- _Exercise details_:
Reproduce every one of the records below word for word, without changing anything.

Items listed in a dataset
>>>>
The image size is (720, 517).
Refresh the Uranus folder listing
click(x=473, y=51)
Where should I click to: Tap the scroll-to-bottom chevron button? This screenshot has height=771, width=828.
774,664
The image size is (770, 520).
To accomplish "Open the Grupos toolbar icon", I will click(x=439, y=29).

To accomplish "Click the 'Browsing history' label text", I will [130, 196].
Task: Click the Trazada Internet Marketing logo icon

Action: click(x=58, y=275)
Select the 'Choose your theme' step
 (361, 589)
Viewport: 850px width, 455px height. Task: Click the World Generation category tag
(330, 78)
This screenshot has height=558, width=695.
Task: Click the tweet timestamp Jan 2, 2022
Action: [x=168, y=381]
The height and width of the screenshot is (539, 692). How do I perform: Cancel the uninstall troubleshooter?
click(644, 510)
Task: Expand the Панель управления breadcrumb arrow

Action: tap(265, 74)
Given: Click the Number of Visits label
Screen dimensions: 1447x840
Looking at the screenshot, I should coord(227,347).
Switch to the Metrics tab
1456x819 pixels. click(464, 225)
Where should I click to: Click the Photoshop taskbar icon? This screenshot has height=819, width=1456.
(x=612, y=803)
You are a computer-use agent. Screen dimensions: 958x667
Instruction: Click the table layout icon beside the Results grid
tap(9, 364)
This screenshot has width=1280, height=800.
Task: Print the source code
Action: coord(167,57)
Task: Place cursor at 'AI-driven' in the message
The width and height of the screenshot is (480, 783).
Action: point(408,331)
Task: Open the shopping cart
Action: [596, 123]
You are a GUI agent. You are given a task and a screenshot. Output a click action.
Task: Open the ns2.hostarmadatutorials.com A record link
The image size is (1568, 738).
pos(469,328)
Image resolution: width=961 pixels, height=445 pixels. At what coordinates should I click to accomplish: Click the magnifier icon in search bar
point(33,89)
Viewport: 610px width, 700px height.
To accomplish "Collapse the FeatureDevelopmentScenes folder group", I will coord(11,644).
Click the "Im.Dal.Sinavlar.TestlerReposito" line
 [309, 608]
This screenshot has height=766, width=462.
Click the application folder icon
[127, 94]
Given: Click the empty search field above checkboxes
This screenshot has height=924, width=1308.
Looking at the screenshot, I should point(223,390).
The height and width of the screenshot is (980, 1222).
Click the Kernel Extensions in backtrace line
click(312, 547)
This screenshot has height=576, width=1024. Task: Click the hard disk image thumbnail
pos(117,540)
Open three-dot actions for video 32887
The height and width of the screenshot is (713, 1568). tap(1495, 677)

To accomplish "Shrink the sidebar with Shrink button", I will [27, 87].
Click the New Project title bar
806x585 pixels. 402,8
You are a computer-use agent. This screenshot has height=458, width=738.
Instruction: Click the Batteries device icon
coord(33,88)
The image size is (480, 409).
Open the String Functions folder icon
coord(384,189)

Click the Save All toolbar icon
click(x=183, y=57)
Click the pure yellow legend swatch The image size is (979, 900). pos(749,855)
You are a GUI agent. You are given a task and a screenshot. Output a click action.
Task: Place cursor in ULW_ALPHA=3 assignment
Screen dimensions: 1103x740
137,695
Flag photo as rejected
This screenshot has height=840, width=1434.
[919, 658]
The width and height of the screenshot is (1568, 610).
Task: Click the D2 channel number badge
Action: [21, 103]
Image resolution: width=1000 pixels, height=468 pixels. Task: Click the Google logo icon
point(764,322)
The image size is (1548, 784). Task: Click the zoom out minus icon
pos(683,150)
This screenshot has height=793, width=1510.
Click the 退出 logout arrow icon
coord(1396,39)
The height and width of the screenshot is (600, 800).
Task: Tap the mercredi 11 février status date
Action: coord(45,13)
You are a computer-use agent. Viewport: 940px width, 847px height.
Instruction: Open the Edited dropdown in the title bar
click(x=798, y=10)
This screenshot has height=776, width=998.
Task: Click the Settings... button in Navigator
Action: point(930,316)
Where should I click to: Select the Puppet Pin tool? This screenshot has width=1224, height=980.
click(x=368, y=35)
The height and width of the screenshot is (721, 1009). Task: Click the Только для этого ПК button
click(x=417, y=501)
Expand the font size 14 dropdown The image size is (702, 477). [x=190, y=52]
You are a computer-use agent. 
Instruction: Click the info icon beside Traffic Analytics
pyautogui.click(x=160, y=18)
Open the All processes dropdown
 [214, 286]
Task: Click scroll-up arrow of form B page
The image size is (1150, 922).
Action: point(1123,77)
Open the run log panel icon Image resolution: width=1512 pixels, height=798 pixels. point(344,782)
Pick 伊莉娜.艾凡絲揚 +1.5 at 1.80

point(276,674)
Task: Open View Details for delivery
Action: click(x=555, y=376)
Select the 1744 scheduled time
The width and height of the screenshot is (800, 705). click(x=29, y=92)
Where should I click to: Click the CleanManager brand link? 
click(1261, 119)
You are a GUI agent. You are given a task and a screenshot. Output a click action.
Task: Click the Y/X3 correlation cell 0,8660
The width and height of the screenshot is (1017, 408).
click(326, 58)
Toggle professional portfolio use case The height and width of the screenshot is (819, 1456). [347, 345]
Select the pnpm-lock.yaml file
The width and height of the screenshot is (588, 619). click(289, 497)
<<<<
- _Task result_:
The image size is (720, 517).
Refresh the Uranus folder listing
click(x=473, y=51)
Where should I click to: Tap the scroll-to-bottom chevron button? This screenshot has height=771, width=828.
774,664
The image size is (770, 520).
To accomplish "Open the Grupos toolbar icon", I will click(x=439, y=29).

To accomplish "Click the 'Browsing history' label text", I will [130, 196].
Task: Click the Trazada Internet Marketing logo icon

Action: click(x=58, y=275)
Select the 'Choose your theme' step
 (361, 589)
Viewport: 850px width, 455px height. Task: Click the World Generation category tag
(330, 78)
This screenshot has height=558, width=695.
Task: Click the tweet timestamp Jan 2, 2022
Action: [x=168, y=381]
The height and width of the screenshot is (539, 692). How do I perform: Cancel the uninstall troubleshooter?
click(644, 510)
Task: Expand the Панель управления breadcrumb arrow

Action: tap(265, 74)
Given: Click the Number of Visits label
Screen dimensions: 1447x840
Looking at the screenshot, I should coord(227,347).
Switch to the Metrics tab
1456x819 pixels. click(464, 225)
Where should I click to: Click the Photoshop taskbar icon? This screenshot has height=819, width=1456.
(x=612, y=803)
You are a computer-use agent. Screen dimensions: 958x667
Instruction: Click the table layout icon beside the Results grid
tap(9, 364)
This screenshot has width=1280, height=800.
Task: Print the source code
Action: coord(167,57)
Task: Place cursor at 'AI-driven' in the message
The width and height of the screenshot is (480, 783).
Action: point(408,331)
Task: Open the shopping cart
Action: [596, 123]
You are a GUI agent. You are given a task and a screenshot. Output a click action.
Task: Open the ns2.hostarmadatutorials.com A record link
The image size is (1568, 738).
pos(469,328)
Image resolution: width=961 pixels, height=445 pixels. At what coordinates should I click to accomplish: Click the magnifier icon in search bar
point(33,89)
Viewport: 610px width, 700px height.
To accomplish "Collapse the FeatureDevelopmentScenes folder group", I will coord(11,644).
Click the "Im.Dal.Sinavlar.TestlerReposito" line
 [309, 608]
This screenshot has height=766, width=462.
Click the application folder icon
[127, 94]
Given: Click the empty search field above checkboxes
This screenshot has height=924, width=1308.
Looking at the screenshot, I should point(223,390).
The height and width of the screenshot is (980, 1222).
Click the Kernel Extensions in backtrace line
click(312, 547)
This screenshot has height=576, width=1024. Task: Click the hard disk image thumbnail
pos(117,540)
Open three-dot actions for video 32887
The height and width of the screenshot is (713, 1568). tap(1495, 677)

To accomplish "Shrink the sidebar with Shrink button", I will [27, 87].
Click the New Project title bar
806x585 pixels. 402,8
You are a computer-use agent. This screenshot has height=458, width=738.
Instruction: Click the Batteries device icon
coord(33,88)
The image size is (480, 409).
Open the String Functions folder icon
coord(384,189)

Click the Save All toolbar icon
click(x=183, y=57)
Click the pure yellow legend swatch The image size is (979, 900). pos(749,855)
You are a GUI agent. You are given a task and a screenshot. Output a click action.
Task: Place cursor in ULW_ALPHA=3 assignment
Screen dimensions: 1103x740
137,695
Flag photo as rejected
This screenshot has height=840, width=1434.
[919, 658]
The width and height of the screenshot is (1568, 610).
Task: Click the D2 channel number badge
Action: [21, 103]
Image resolution: width=1000 pixels, height=468 pixels. Task: Click the Google logo icon
point(764,322)
The image size is (1548, 784). Task: Click the zoom out minus icon
pos(683,150)
This screenshot has height=793, width=1510.
Click the 退出 logout arrow icon
coord(1396,39)
The height and width of the screenshot is (600, 800).
Task: Tap the mercredi 11 février status date
Action: coord(45,13)
You are a computer-use agent. Viewport: 940px width, 847px height.
Instruction: Open the Edited dropdown in the title bar
click(x=798, y=10)
This screenshot has height=776, width=998.
Task: Click the Settings... button in Navigator
Action: point(930,316)
Where should I click to: Select the Puppet Pin tool? This screenshot has width=1224, height=980.
click(x=368, y=35)
The height and width of the screenshot is (721, 1009). Task: Click the Только для этого ПК button
click(x=417, y=501)
Expand the font size 14 dropdown The image size is (702, 477). [x=190, y=52]
You are a computer-use agent. 
Instruction: Click the info icon beside Traffic Analytics
pyautogui.click(x=160, y=18)
Open the All processes dropdown
 [214, 286]
Task: Click scroll-up arrow of form B page
The image size is (1150, 922).
Action: point(1123,77)
Open the run log panel icon Image resolution: width=1512 pixels, height=798 pixels. point(344,782)
Pick 伊莉娜.艾凡絲揚 +1.5 at 1.80

point(276,674)
Task: Open View Details for delivery
Action: click(x=555, y=376)
Select the 1744 scheduled time
The width and height of the screenshot is (800, 705). click(x=29, y=92)
Where should I click to: Click the CleanManager brand link? 
click(1261, 119)
You are a GUI agent. You are given a task and a screenshot. Output a click action.
Task: Click the Y/X3 correlation cell 0,8660
The width and height of the screenshot is (1017, 408).
click(326, 58)
Toggle professional portfolio use case The height and width of the screenshot is (819, 1456). [347, 345]
Select the pnpm-lock.yaml file
The width and height of the screenshot is (588, 619). click(289, 497)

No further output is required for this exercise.